# what is an apple vs. dear head ?



## fitzy (Mar 30, 2009)

I dont know what the diff. is. I know some Chis have bulging eyes, small snout and small and rounder head. Is that an apple ? can you show me the diff. with a pic? I just got a new baby, named harley, can you look at the pic. in pictures? According to what I think, he is a dear head, as he doesnt have the bulging eyes, etc.... Am I right ?


----------



## N*T*M*4U (Nov 10, 2008)

you can check this link for pictures and detail...
http://www.dogsindepth.com/toy_dog_breeds/chihuahua.html


----------



## Harley Ridin Chopper (Nov 8, 2007)

Correct apple heads are round with the shorters nose.
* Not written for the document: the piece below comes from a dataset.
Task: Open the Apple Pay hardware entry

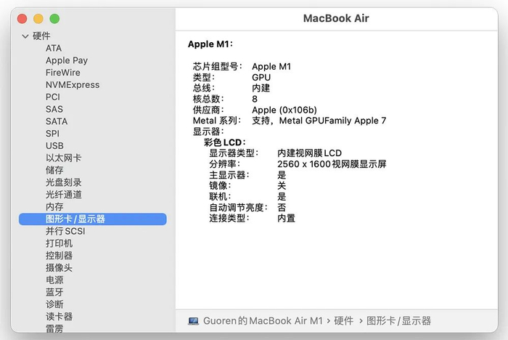Action: 67,60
Deer type heads have a longer nose and less stop. Little Harley is more deer head looking in the pictures. 

Here is Chopper, he is an apple head. 
Here he is at 8 weeks for comparison to your pup








and a more recent picture (he is now 2 years old).


----------



## fitzy (Mar 30, 2009)

Thank you !!!! Now I understand


----------



## Harley Ridin Chopper (Nov 8, 2007)

Here is a profile shot so you can see the straigh drop in the front of the face to the nose, making an L shape. Deer heads usually have more of a slope. 
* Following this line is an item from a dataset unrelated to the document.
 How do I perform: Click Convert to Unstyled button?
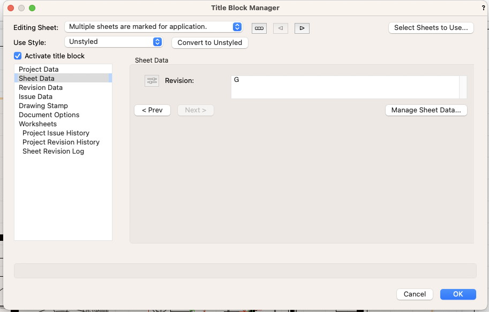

*Your Little Harley is just adorable. *


----------



## fitzy (Mar 30, 2009)

I just love your babies!!!! Thank you so much for your help !!! Chopper could not get any cuter, huh ? LOL


----------



## Harley Ridin Chopper (Nov 8, 2007)

awwww, thanks. Your welcome  Good luck with your new little guy. Keep us loaded with pictures, we love pictures =D


----------



## ~*Jessie*~ (Aug 8, 2007)

Awww, it's baby Chopper  

Apple head chihuahuas have a 90 degree angle from their head to their snout, and deer heads are more sloping. I agree that Harley is a deer head. He's an adorable boy!


----------



## unchienne (Mar 29, 2009)

So is Tilly an apple? I know Boo is a deer. Here's a side pic of her from two weeks ago.


----------



## fitzy (Mar 30, 2009)

she looks like an apple to me


----------